* _WORK INSTRUCTION_: Starting at the line that contains "Open the hamburger main menu", print every remaining line of the entries, unchanged, and output nothing more.

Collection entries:

'''

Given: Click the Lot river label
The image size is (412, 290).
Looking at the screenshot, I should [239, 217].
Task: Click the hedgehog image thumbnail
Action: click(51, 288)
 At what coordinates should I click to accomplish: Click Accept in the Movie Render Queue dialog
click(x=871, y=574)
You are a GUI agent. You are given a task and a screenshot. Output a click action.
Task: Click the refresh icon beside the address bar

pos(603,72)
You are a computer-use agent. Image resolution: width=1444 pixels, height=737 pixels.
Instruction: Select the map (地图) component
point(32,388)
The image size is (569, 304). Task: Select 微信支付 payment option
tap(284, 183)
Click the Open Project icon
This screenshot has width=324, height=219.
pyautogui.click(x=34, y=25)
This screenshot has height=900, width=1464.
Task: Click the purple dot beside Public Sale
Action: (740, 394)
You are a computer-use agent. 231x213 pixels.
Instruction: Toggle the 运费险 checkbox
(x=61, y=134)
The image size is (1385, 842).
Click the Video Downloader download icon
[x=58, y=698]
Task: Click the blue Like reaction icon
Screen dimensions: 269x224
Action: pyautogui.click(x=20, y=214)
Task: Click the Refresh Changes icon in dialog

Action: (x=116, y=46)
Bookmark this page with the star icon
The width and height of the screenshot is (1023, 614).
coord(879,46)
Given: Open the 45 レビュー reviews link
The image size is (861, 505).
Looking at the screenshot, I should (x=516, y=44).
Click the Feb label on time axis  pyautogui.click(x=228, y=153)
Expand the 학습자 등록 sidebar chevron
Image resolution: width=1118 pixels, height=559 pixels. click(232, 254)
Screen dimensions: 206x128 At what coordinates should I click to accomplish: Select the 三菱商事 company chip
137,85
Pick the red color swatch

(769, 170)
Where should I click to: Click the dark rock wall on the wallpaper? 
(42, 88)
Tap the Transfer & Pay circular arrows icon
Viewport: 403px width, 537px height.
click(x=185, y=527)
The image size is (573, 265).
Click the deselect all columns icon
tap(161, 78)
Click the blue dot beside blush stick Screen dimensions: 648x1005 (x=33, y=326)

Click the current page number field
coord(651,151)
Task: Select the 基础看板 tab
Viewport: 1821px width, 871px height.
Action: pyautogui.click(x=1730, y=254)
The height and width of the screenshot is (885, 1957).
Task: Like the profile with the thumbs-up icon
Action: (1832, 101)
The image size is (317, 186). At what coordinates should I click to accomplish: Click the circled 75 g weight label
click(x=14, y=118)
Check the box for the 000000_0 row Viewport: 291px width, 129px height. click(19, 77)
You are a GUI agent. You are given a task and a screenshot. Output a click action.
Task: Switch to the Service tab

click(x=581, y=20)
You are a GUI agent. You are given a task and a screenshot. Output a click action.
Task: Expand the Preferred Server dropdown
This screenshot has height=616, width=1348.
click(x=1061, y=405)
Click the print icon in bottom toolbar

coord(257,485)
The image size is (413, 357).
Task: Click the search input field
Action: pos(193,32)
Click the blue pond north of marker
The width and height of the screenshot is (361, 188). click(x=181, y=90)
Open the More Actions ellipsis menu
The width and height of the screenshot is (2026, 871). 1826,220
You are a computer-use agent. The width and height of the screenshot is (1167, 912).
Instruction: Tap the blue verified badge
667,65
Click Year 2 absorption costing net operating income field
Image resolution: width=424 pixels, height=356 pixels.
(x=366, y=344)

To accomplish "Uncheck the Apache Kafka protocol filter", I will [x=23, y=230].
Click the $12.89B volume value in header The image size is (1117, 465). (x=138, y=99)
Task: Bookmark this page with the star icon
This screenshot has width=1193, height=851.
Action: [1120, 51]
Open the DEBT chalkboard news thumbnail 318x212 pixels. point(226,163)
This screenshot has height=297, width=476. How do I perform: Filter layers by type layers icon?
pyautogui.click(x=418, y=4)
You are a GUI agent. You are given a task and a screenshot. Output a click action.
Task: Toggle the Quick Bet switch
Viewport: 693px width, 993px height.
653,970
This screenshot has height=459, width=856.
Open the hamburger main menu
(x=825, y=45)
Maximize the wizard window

'''

* _SOLUTION TO THE PROBLEM_:
Open the hamburger main menu
(x=825, y=45)
Maximize the wizard window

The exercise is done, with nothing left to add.